Все забыли о сне, не сознавая усталости и голода.
Генеральша Ливен почти силою увела великих княжен, заставила их напиться чаю и уложила спать, дав им слово, что разбудит их, когда будет нужно.
- Вам необходимо поберечь свои силы, - решительным, не допускающим возражений тоном, сказала она им. - Своим присутствием в спальне бабушки, своими слезами вы ничему не поможете. Помолитесь Богу и положитесь на Его милосердие. Каждому человеку суждено умереть, и мы должны смиряться перед Божьей волей. Будьте же благоразумны!..
Великие княжны горько плакали. Они искренне любили бабушку и знали ее только как бабушку, подчас строгую и взыскательную, но гораздо чаще ласковую и добрую. Им, конечно, нечего было возражать на рассуждение воспитательницы, и они подчинились ее требованию - разделись, легли и долго горько плакали, спрятав свои милые детские лица в подушки. Но природа взяла свое - они заснули.
Между тем, во дворец все прибывало и прибывало народу. Почти весь Петербург уже знал о несчастье, которое вот-вот должно было совершиться, и всякий, кто имел только возможность проникнуть во дворец, спешил туда.
Цесаревич несколько раз призывал к себе то одного из сыновей, то Ростопчина, то Сергея. Все они заставали его сосредоточенным, задумчивым. Он спрашивал, нет ли какой перемены и, узнавая, что все по-прежнему, движением руки отпускал их и погружался снова в свои думы.

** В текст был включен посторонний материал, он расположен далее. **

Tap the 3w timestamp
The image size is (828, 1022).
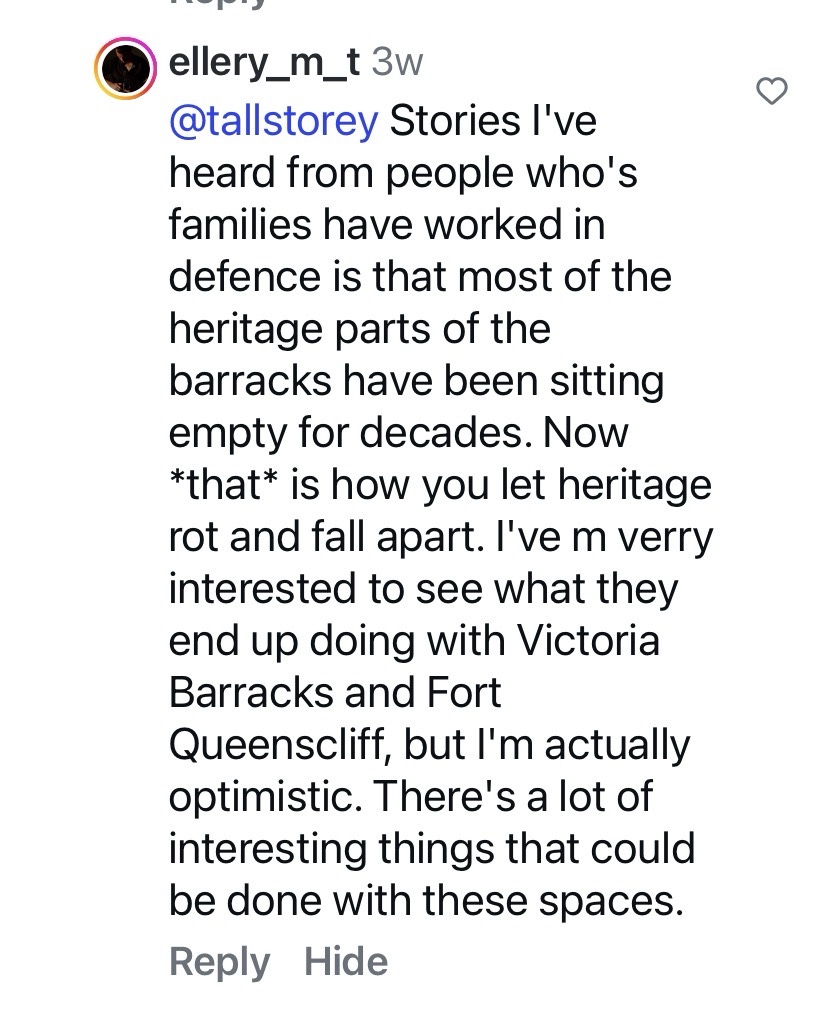tap(397, 63)
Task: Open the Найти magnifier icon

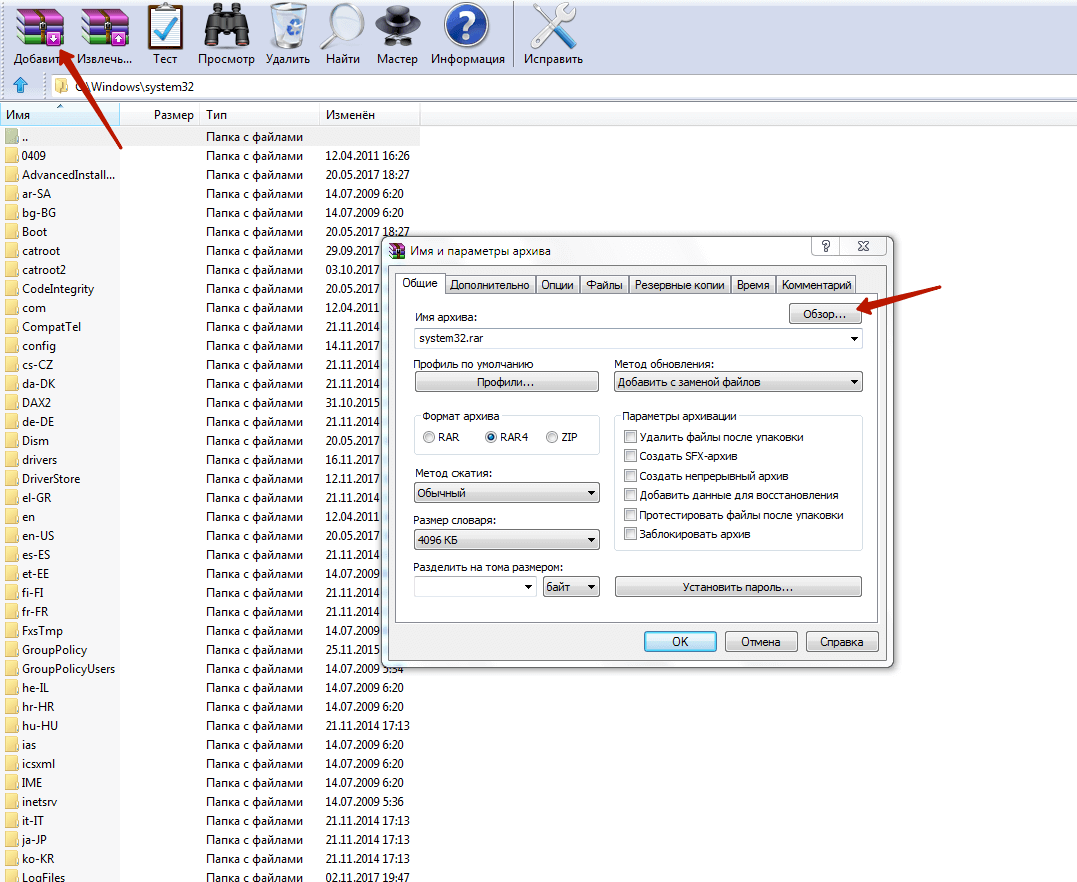Action: pos(343,27)
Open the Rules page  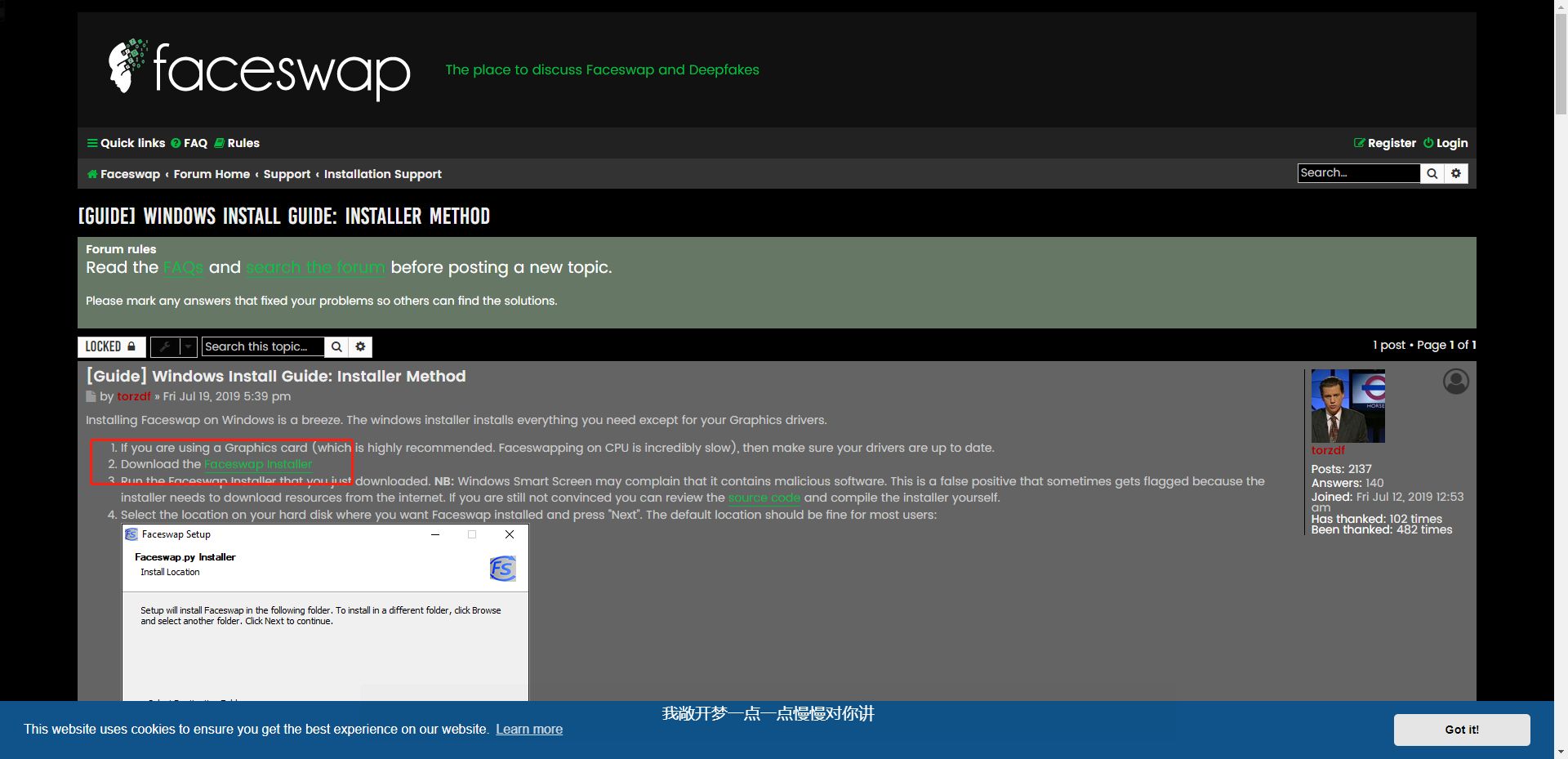pos(237,143)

Таким образом, для того чтобы получить возможность иметь самые точные сведения на случай нового зова цесаревича, Ростопчин и Сергей должны были часто заглядывать в спальню и, выходя из нее, им приходилось отвечать на вопросы, со всех сторон к ним обращаемые.
К Сергею то и дело подходили новые лица, из которых очень многих он совсем даже и не знал. Ему отрекомендовывались, изыскивали все способы указать на общих родных, общих знакомых. Но в этой толпе часто приходилось ему сталкиваться и с более или менее близкими ему людьми, на которых он, так сказать, отдыхал от окружавшей его фальши и лицемерия. Так он должен был употребить большое усилие, чтобы хоть несколько успокоить Льва Александровича Нарышкина, который, подобно многим, со вчерашнего дня не покидал дворца и выказывал признаки истинного горя.
Этот вечно веселый и шутливый человек теперь был совсем неузнаваем. Он то и дело вытирал глаза, наполнявшиеся слезами.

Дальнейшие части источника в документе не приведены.